As for the pepper spray, he admitted that he did it.
“Yes I did - in response to a series of practical jokes that had been played on me,” he said, adding that no one was seriously hurt.
“Hindsight being 20-20, would I do that again? No,” Crouch said. “I haven’t played a practical joke since.”
Crouch has also been tainted by the alleged actions of two supporters, Val Barber and Brian Claypool. Crouch reprinted some of his campaign literature, removing their names.
Up until a few weeks ago, Barber was a Moscow police detective and member of the Quad Cities Drug Task Force. During the campaign, he allegedly wrote letters to the editors of local papers using a fake name. The name was “Lance Barr,” the same name used by the task force to make undercover drug buys.
Piel said he filed a complaint with the Moscow Police Department about Barber’s writing the letters.
“I don’t believe there’s any doubt (that the letters were written by Barber),” said Steve Tomson, Whitman County sheriff and director of the task force.
Barber was fired a few weeks ago. Chief Weaver wouldn’t discuss the specifics of the case, but said the firing wasn’t because of the letter. Barber, who couldn’t be reached for comment, is appealing the firing.
Police have said the use of the undercover name doesn’t appear to have jeopardized any ongoing investigations.

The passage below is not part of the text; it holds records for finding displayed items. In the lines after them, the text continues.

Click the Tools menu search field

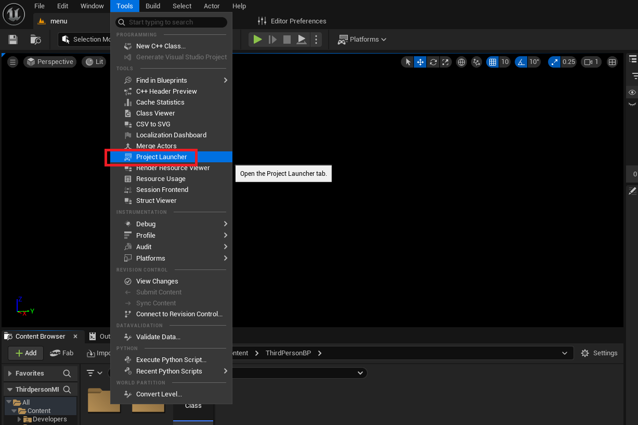point(171,22)
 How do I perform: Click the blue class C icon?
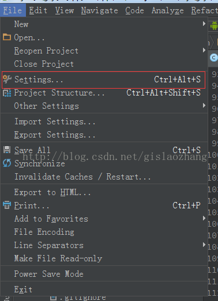click(x=214, y=58)

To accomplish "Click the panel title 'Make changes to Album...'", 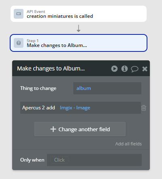I will 51,68.
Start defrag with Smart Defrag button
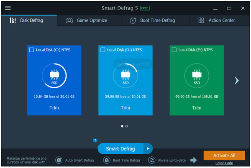The width and height of the screenshot is (251, 168). pos(120,148)
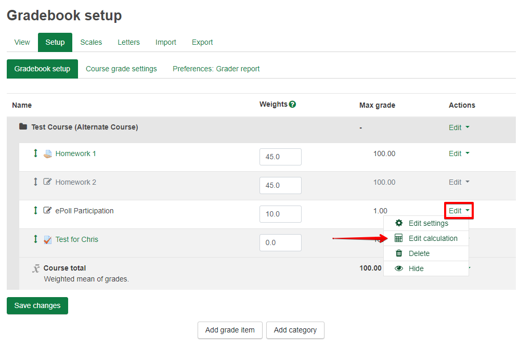The image size is (519, 346).
Task: Click the move arrows icon for Homework 2
Action: 35,182
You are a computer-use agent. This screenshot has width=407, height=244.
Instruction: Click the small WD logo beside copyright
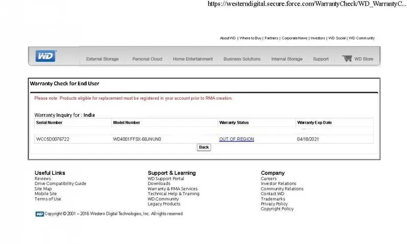(39, 214)
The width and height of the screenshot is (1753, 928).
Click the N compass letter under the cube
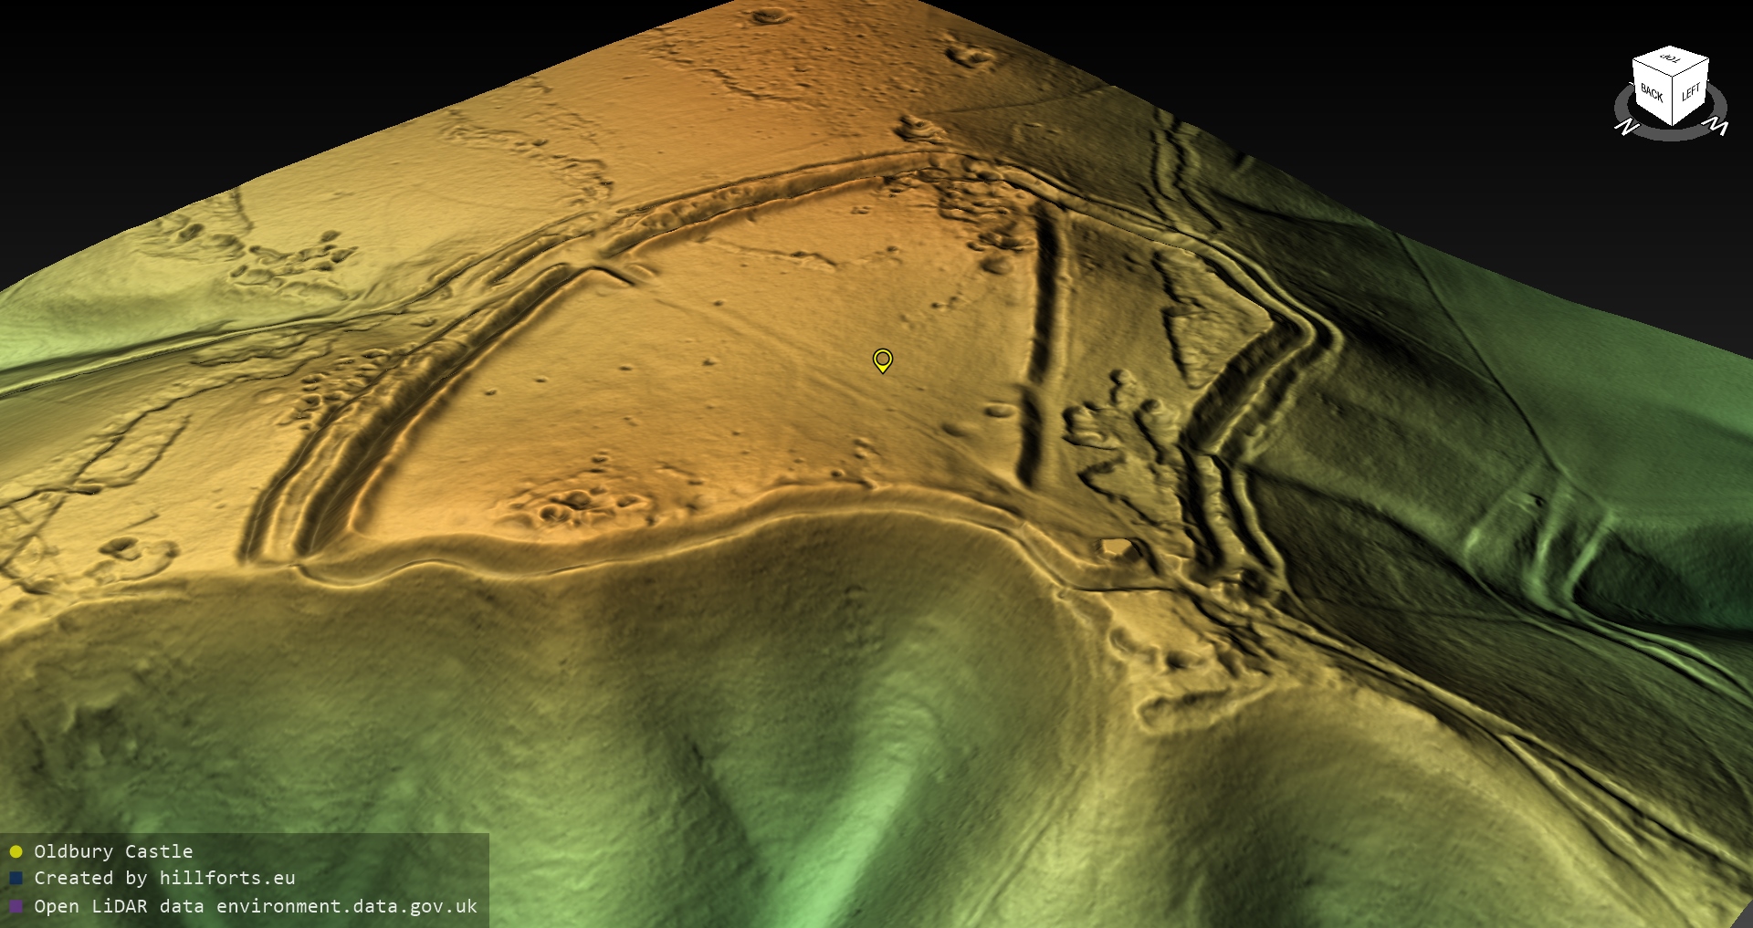coord(1626,126)
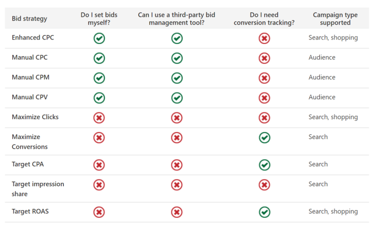383x230 pixels.
Task: Click the Bid strategy column header
Action: [x=29, y=18]
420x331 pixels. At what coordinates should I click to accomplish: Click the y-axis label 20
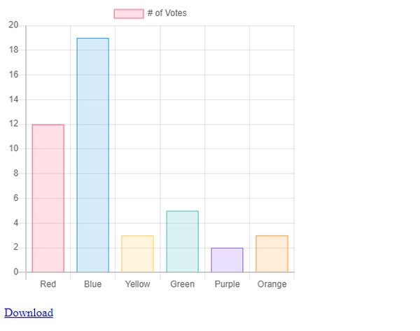[13, 25]
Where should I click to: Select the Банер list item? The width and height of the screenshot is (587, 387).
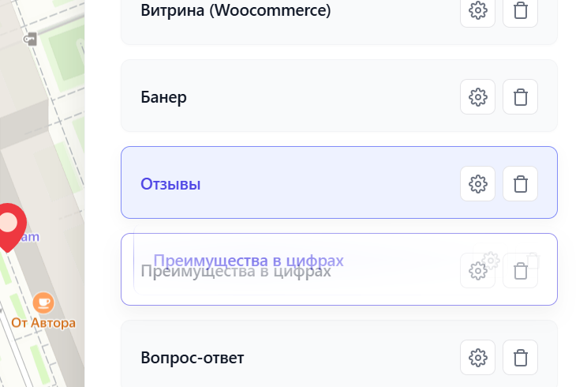pos(163,98)
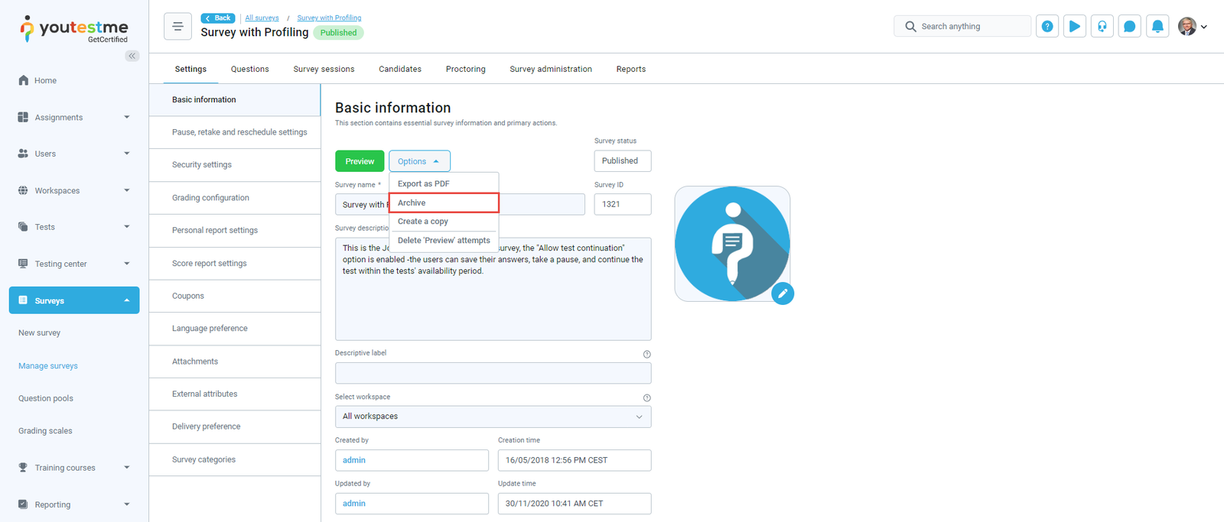This screenshot has width=1224, height=522.
Task: Switch to the Questions tab
Action: pos(249,69)
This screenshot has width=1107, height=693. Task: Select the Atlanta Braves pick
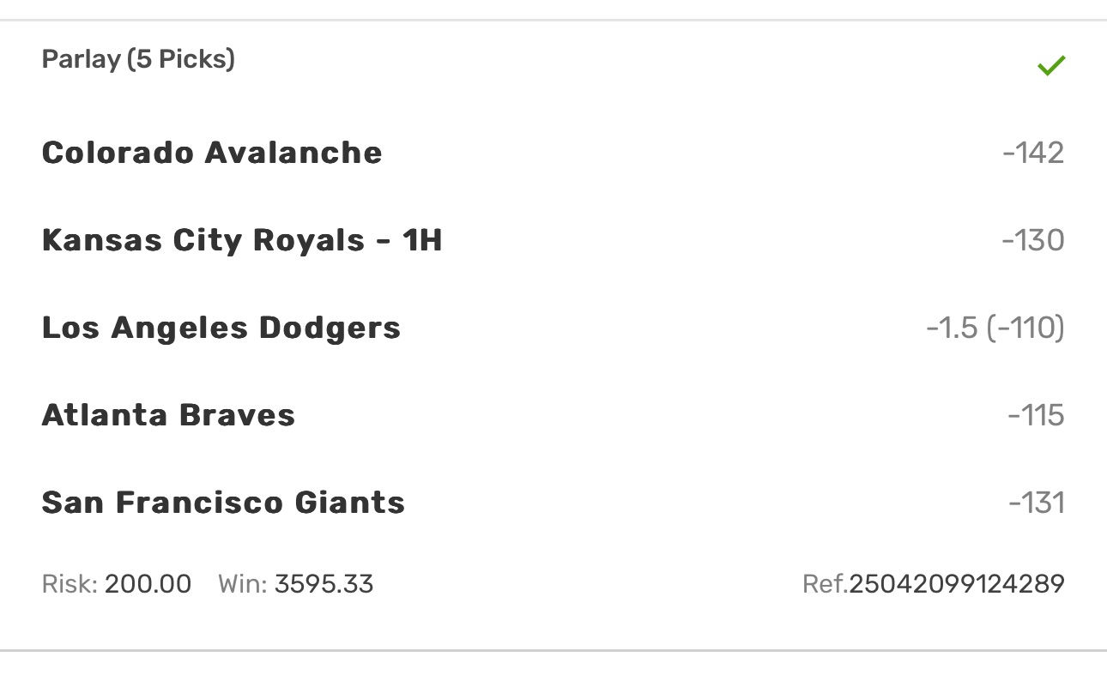point(168,415)
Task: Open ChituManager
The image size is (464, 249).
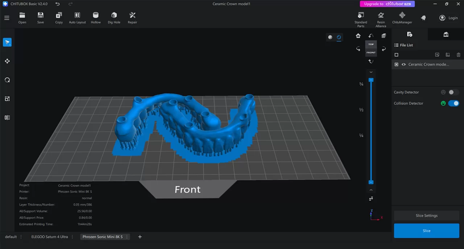Action: point(402,17)
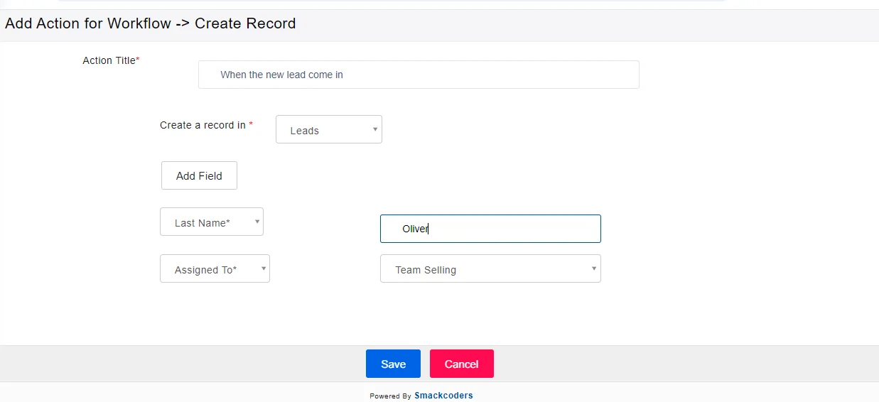Viewport: 879px width, 402px height.
Task: Cancel creating the record action
Action: [461, 364]
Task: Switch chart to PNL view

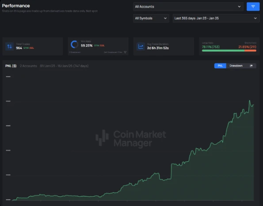Action: coord(220,66)
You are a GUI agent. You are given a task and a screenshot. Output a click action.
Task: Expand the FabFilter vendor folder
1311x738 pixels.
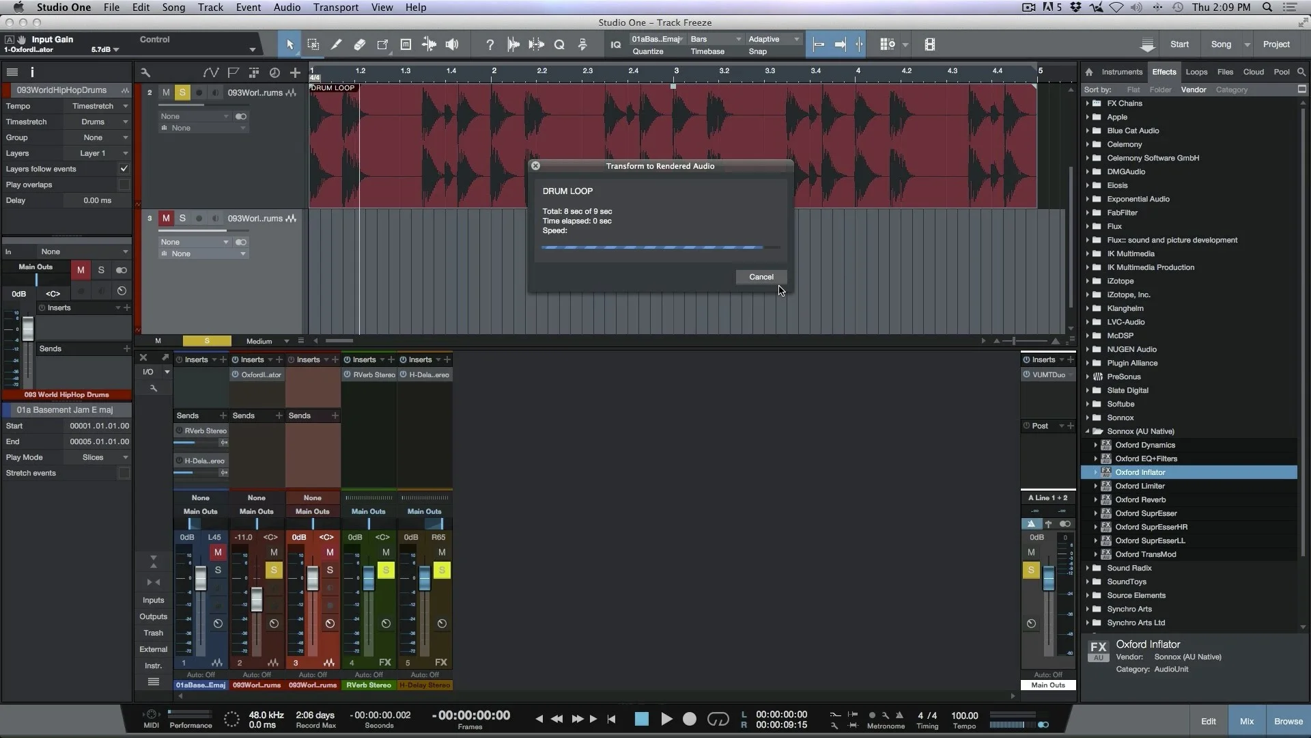1088,213
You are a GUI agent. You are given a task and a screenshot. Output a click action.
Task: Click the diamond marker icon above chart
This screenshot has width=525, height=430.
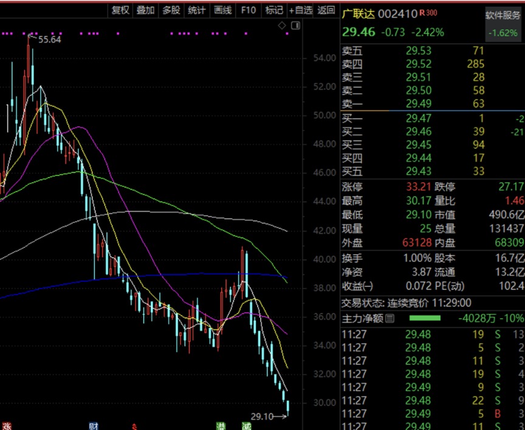282,26
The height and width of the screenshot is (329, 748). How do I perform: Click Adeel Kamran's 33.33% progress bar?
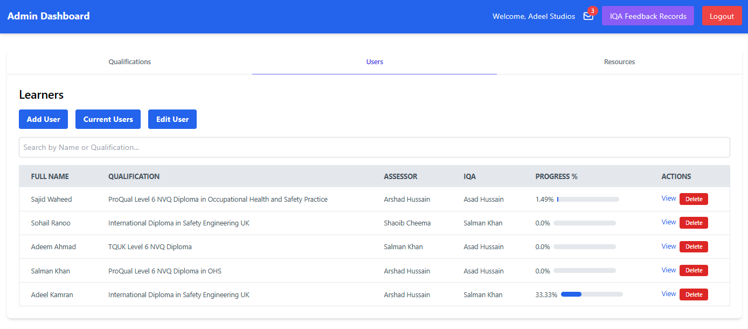click(591, 294)
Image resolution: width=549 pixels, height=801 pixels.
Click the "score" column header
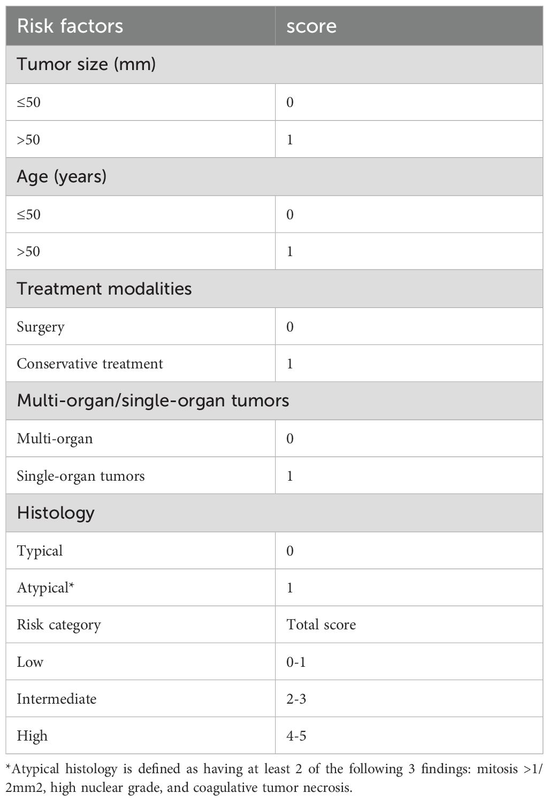pyautogui.click(x=311, y=26)
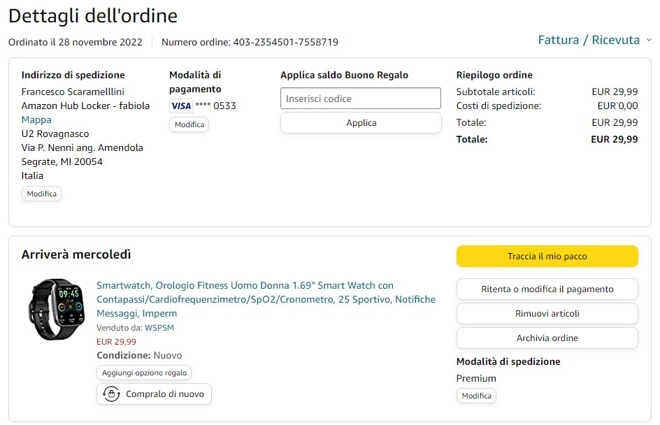660x425 pixels.
Task: Click Compralo di nuovo button
Action: [x=154, y=394]
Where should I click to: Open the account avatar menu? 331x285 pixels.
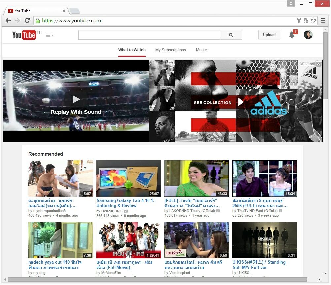point(308,35)
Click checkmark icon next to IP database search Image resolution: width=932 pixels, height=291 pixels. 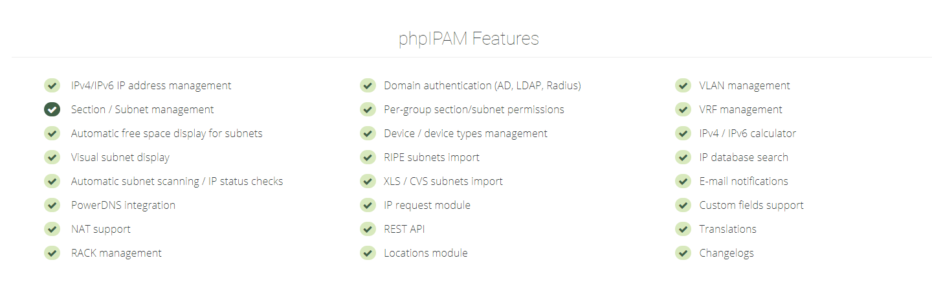coord(683,157)
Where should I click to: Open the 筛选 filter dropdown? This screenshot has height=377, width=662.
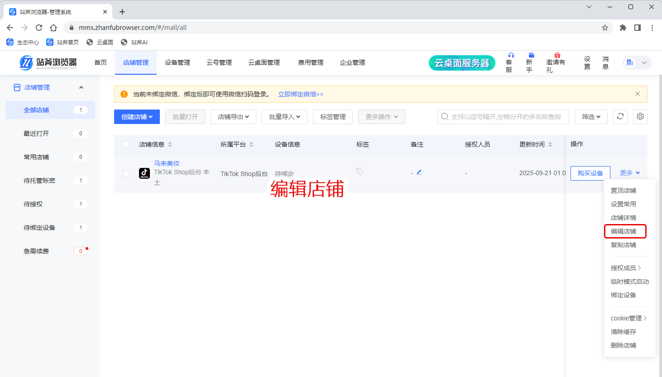(591, 117)
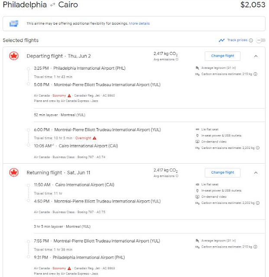Click Change flight for the returning flight
The width and height of the screenshot is (269, 277).
pyautogui.click(x=222, y=172)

Claypool was a Republican candidate for sheriff, losing to Piel in the primary. In early October, Claypool allegedly sent anonymous mail critical of Piel.
But under a rarely used Idaho election law, anonymous political mail is illegal, according to Latah County Prosecutor William Thompson. The law doesn’t limit what a person says, but requires that the sender be identified, he said.
“It’s kind of a public accountability thing,” Thompson said. “The idea is to make sure the political process is open and forthright.”
The investigation into the anonymous letters is still going on, Thompson said. But Crouch said he confronted Claypool, who admitted mailing them.
Claypool couldn’t be reached for comment.